Problem statement | Restate word for word the lines that begin the listing and end with the line holding "Given: Expand the New dropdown menu".

BEGIN Supplied material

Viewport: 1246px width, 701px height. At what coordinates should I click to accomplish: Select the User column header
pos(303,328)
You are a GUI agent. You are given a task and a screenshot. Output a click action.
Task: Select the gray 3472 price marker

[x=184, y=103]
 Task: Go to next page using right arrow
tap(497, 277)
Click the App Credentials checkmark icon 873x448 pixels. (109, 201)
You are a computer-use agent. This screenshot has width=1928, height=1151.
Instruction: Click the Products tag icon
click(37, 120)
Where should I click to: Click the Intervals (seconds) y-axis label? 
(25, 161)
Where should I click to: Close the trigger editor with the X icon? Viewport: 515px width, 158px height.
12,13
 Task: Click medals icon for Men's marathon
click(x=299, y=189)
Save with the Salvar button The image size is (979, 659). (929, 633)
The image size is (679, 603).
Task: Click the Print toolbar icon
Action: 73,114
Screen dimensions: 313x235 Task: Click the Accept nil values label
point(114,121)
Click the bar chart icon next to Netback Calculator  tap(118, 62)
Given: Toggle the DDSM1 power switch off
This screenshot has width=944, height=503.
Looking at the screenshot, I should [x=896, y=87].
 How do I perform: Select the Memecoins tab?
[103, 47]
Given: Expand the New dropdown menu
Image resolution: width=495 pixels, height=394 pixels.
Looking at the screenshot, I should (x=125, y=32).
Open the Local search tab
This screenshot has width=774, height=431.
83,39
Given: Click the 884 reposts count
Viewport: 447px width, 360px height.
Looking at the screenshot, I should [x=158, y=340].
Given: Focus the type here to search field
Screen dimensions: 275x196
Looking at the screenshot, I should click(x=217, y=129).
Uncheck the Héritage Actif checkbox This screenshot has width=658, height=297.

END Supplied material

Written reply |
Viewport: 1246px width, 701px height. At what coordinates should I click to accomplish: Select the User column header
pos(303,328)
You are a GUI agent. You are given a task and a screenshot. Output a click action.
Task: Select the gray 3472 price marker

[x=184, y=103]
 Task: Go to next page using right arrow
tap(497, 277)
Click the App Credentials checkmark icon 873x448 pixels. (109, 201)
You are a computer-use agent. This screenshot has width=1928, height=1151.
Instruction: Click the Products tag icon
click(37, 120)
Where should I click to: Click the Intervals (seconds) y-axis label? 
(25, 161)
Where should I click to: Close the trigger editor with the X icon? Viewport: 515px width, 158px height.
12,13
 Task: Click medals icon for Men's marathon
click(x=299, y=189)
Save with the Salvar button The image size is (979, 659). (929, 633)
The image size is (679, 603).
Task: Click the Print toolbar icon
Action: 73,114
Screen dimensions: 313x235 Task: Click the Accept nil values label
point(114,121)
Click the bar chart icon next to Netback Calculator  tap(118, 62)
Given: Toggle the DDSM1 power switch off
This screenshot has width=944, height=503.
Looking at the screenshot, I should [x=896, y=87].
 How do I perform: Select the Memecoins tab?
[103, 47]
Given: Expand the New dropdown menu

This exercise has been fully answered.